Comment from Cohen:
'It's terrific to hear all these voices commenting on this article and the one that I wrote with Martin Enserink. I do want to clear up a few misconceptions and inaccuracies in some of these posts.
Science published several news articles about CFS/ME before XMRV, and I'll paste in references in a separate post. Martin Enserink indeed covered the CDC misappropriation of funding that one post here mentions.
Simon Wesseley was one of many perspectives that Martin and I included in our article, False Positive, and we included him in particular because he was a co-author of a technical comment that criticized Lombardi et al.--not because of his thinking re: psychological vs. biological etiology of the disease.

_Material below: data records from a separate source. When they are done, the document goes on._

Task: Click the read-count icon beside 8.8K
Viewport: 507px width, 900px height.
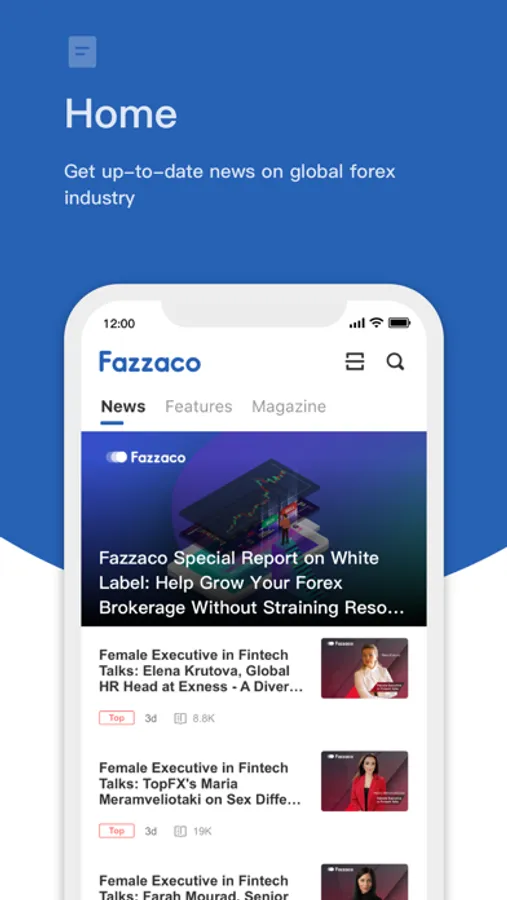Action: (x=180, y=718)
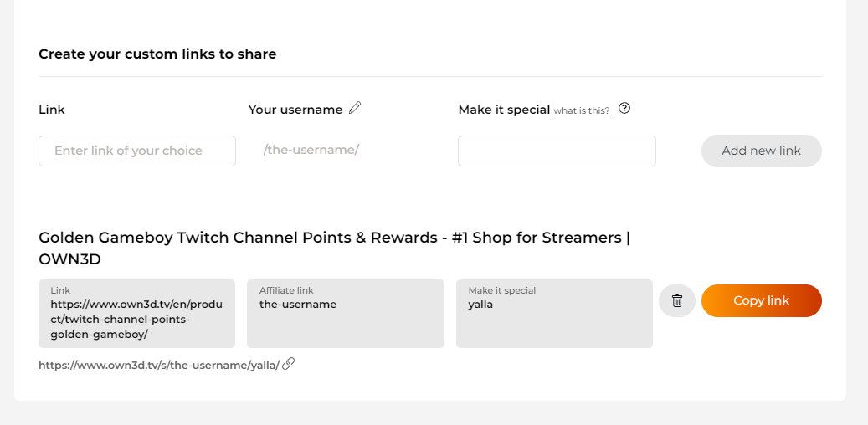The width and height of the screenshot is (868, 425).
Task: Select the gray box with the own3d product URL
Action: tap(136, 314)

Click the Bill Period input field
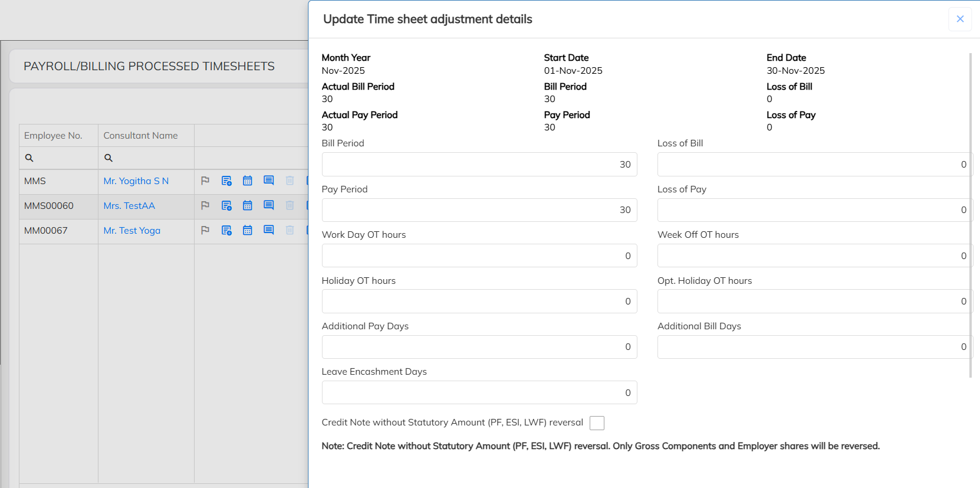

Our article also makes clear that Lombardi et al. never presented XMRV as THE cause of CFS/ME. Yet it did lead some people with the disease to make that leap, and indeed, the use of antiretrovirals demonstrates how some believed its role was central enough to take drugs that can have serious toxicities and have yet to prove themselves in any clinical studies of CFS/ME. The supposed positive results with antiretrovirals in n =1 reports are anecdotes, and to claim they are evidence of anything scientifically meaningful is misleading.
Elaine De Freitas and Osler's Web put great credence in the HTLV-2 hypothesis. I do not know of any evidence today that supports this hypothesis. Regardless of how De Freitas was treated, no one has built on her initial findings, and it is not simply because no one tried. Most likely, it's because the hypothesis is wrong.
XMRV is, without a doubt, dead. The viral sequence reported in Lombardi et al. is the result of a contaminant. If other gammaretroviruses prove to have links to CFS/ME, they will not be the virus described first by Silverman as XMRV. It's no more complicated than that, a point that John Coffin made clearly in his Ottawa debate with Judy Mikovits. I think confusing XMRV with other possible viruses clouds the waters for everyone.
I do not know who the majority of patients consider to be patient advocates, and I of course cannot poll millions of people to find out. The notion that Cort Johnson, Bob Miller, and Marly Silverman are not advocates is inaccurate. I do not know their financial ins and outs, but advocates for many diseases make money doing their work--professional AIDS advocates are among the most informed voices out there, and polio's great champion, Basil O'Connor, ran the March of Dimes--and I think this attack on them is unfair and petty. I quoted each of them offering thoughtful perspectives, which, tellingly, do not form the basis of the ad hominem attacks here.
WPI did use VP62, in contrast to claims posted here.
Again, many thanks to all posters for taking your time to weigh in with your thoughts.